Task requirements – Rewrite every line of the material between the lines holding "This screenshot has height=394, width=814." and "tap(100, 144)", inclusive, keeping all text unchanged except that each coordinate in the answers is offset by 29.

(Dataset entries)
----------------------------------------

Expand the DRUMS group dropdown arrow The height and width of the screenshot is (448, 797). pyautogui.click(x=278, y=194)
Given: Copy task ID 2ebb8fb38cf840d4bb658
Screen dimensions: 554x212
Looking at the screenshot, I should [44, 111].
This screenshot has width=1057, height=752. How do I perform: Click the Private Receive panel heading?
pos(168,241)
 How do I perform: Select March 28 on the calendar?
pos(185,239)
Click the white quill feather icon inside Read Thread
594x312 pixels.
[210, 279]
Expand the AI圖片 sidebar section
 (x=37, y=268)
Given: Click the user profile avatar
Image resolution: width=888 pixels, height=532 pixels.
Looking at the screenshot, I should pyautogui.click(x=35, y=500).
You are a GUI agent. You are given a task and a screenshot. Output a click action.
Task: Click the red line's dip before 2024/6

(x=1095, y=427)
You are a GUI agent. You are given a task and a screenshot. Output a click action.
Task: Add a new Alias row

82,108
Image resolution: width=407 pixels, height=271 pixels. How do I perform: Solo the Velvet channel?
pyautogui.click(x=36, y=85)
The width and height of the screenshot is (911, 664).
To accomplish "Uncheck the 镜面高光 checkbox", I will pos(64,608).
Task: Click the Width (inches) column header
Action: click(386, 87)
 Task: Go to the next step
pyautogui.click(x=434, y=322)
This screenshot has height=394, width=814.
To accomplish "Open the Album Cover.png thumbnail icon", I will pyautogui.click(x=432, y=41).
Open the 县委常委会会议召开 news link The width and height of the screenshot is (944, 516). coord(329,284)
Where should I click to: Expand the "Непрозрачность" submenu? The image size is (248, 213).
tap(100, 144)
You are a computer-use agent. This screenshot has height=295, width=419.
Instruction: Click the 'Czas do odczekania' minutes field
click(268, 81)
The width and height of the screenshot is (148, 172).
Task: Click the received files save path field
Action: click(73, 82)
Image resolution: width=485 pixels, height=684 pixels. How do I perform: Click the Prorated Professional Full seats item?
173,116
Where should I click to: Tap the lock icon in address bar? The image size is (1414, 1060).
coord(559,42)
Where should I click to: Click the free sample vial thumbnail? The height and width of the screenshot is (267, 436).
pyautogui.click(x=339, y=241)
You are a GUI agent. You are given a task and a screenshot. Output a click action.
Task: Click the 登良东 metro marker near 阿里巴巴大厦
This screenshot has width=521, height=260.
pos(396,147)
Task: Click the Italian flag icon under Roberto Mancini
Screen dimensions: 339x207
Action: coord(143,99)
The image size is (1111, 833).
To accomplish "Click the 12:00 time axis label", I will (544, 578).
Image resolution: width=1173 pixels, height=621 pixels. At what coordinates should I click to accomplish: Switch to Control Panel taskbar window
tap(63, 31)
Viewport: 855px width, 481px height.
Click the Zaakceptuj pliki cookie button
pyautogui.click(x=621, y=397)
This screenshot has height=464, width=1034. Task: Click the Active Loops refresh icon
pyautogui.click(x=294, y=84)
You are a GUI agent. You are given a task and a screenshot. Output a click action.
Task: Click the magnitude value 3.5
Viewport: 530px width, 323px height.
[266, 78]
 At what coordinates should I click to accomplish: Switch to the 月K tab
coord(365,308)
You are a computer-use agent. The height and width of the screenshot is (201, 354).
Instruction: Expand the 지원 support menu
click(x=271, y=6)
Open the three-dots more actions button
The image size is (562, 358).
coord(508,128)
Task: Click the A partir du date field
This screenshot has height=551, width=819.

----------------------------------------

Exercise output –
This screenshot has height=394, width=814.
To accomplish "Open the Album Cover.png thumbnail icon", I will pyautogui.click(x=461, y=70).
Open the 县委常委会会议召开 news link The width and height of the screenshot is (944, 516). coord(358,313)
Where should I click to: Expand the "Непрозрачность" submenu? The image size is (248, 213).
tap(129, 173)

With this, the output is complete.